(Collection entries)
Segment Open

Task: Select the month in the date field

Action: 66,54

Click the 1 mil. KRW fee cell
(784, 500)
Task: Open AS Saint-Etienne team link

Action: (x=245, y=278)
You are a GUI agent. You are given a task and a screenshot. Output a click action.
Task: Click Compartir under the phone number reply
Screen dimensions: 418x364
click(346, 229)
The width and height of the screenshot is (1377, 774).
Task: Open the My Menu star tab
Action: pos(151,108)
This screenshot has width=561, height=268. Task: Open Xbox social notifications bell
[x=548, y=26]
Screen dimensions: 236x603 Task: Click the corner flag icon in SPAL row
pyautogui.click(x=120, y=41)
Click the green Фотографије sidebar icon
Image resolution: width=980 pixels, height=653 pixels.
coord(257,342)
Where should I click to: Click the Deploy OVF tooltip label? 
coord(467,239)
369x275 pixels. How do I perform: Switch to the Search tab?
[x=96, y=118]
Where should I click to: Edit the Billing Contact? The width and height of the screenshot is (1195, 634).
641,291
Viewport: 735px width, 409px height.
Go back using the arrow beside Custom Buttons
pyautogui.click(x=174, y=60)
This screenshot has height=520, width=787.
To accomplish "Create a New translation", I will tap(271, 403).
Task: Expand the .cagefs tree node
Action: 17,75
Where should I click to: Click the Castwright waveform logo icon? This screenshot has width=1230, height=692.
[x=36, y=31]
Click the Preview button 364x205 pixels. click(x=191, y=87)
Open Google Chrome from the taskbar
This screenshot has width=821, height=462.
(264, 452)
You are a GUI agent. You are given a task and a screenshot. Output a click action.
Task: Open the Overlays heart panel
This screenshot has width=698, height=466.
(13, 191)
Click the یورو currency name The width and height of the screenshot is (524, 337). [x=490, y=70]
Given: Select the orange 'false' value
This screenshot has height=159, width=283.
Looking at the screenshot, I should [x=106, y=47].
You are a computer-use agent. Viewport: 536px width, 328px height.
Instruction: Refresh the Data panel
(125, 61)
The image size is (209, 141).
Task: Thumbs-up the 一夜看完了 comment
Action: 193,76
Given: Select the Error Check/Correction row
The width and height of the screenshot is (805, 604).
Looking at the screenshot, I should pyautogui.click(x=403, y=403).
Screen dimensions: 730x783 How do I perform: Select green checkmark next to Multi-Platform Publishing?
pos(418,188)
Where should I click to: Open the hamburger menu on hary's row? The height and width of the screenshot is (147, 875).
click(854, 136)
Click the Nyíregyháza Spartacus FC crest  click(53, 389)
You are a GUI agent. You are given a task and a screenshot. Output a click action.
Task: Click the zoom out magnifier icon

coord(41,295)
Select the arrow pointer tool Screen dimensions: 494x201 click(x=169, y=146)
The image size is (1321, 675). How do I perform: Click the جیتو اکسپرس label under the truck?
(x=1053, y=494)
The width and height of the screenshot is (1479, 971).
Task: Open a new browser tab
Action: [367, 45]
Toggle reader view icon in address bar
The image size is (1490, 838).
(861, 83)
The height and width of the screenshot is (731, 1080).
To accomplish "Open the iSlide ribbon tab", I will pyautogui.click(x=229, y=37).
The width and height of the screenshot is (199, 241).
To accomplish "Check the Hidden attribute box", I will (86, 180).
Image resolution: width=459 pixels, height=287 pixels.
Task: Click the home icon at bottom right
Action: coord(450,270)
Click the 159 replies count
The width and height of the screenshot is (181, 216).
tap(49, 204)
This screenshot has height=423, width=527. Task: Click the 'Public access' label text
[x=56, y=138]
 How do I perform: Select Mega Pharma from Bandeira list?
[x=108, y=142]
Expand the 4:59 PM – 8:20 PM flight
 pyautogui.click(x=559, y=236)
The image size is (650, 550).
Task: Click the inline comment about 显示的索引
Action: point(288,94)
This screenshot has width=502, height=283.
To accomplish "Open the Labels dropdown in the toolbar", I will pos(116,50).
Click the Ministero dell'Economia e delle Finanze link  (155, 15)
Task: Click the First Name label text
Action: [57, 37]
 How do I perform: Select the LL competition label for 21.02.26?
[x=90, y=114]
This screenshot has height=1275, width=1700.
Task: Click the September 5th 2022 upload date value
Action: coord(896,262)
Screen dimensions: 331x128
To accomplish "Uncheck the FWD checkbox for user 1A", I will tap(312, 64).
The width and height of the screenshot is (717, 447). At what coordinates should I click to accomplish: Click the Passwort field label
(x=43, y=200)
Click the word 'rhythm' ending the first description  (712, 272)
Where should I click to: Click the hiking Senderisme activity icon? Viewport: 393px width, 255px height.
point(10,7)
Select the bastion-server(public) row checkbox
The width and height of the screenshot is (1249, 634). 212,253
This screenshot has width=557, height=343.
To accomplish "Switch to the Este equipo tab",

Segment Closed

How to complete this task »
The span to give again runs from the line with "Select the bastion-server(public)" through the last line of the records above; reproduce it exactly and nothing more.

Response for this exercise »
Select the bastion-server(public) row checkbox
The width and height of the screenshot is (1249, 634). 212,253
This screenshot has width=557, height=343.
To accomplish "Switch to the Este equipo tab",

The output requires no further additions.